[Peace-discuss] Another note
Morton K. Brussel
brussel4 at insightbb.com
Fri Sep 15 15:13:40 CDT 2006
Ilan Pappe, like Amira Hass [See http://www.zmag.org/content/
showarticle.cfm?SectionID=22&ItemID=10871], Uri Avnery, and some
others, is one of the relatively few Israelis who have consistently
and openly defied and criticized his own governments' policies. He
has had a hard time as a result, but persists…
Genocide In Gaza
by Ilan Pappe
September 04, 2006
A genocide is taking place in Gaza. This morning, 2 September,
another three citizens of Gaza were killed and a whole family wounded
in Beit Hanoun. This is the morning reap, before the end of day many
more will be massacred. An average of eight Palestinian die daily in
the Israeli attacks on the Strip. Most of them are children. Hundreds
are maimed, wounded and paralyzed.
The Israeli leadership is at lost of what to do with the Gaza Strip.
It has vague ideas about the West Bank. The current government
assumes that the West Bank, unlike the Strip, in an open space, at
least on its eastern side. Hence if Israel, under the ingathering
program of the government, annexes the parts it covets - half of the
West Bank - and cleanse it from its native population, the other half
would naturally lean towards Jordan, at least for a while and would
not concern Israel. This is a fallacy, but nonetheless it won the
enthusiastic vote of most of the Jews in the country. Such an
arrangement can not work in the Gaza enclave - Egypt unlike Jordan
has succeeded in persuading the Israelis, already in 1948, that the
Gaza Strip for them is a liability and will never form part of Egypt.

» **Problem to solve**: Write out the post on Gaza word for word, from "It has vague" to "part of Egypt.". The entries come from a source unrelated to the post on Gaza.

» **Dataset records**:
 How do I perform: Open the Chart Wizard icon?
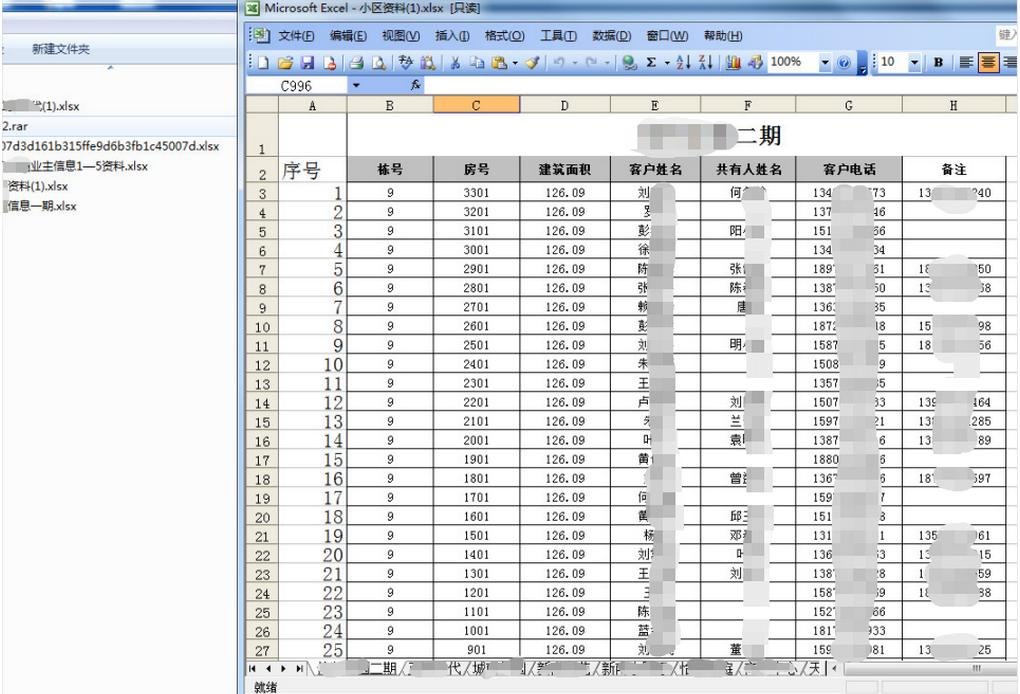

* * *

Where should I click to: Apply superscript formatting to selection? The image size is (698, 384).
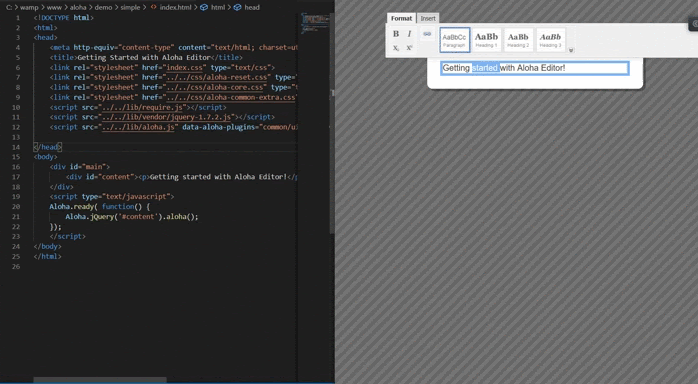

» **Answer in full**:
It has vague ideas about the West Bank. The current government
assumes that the West Bank, unlike the Strip, in an open space, at
least on its eastern side. Hence if Israel, under the ingathering
program of the government, annexes the parts it covets - half of the
West Bank - and cleanse it from its native population, the other half
would naturally lean towards Jordan, at least for a while and would
not concern Israel. This is a fallacy, but nonetheless it won the
enthusiastic vote of most of the Jews in the country. Such an
arrangement can not work in the Gaza enclave - Egypt unlike Jordan
has succeeded in persuading the Israelis, already in 1948, that the
Gaza Strip for them is a liability and will never form part of Egypt.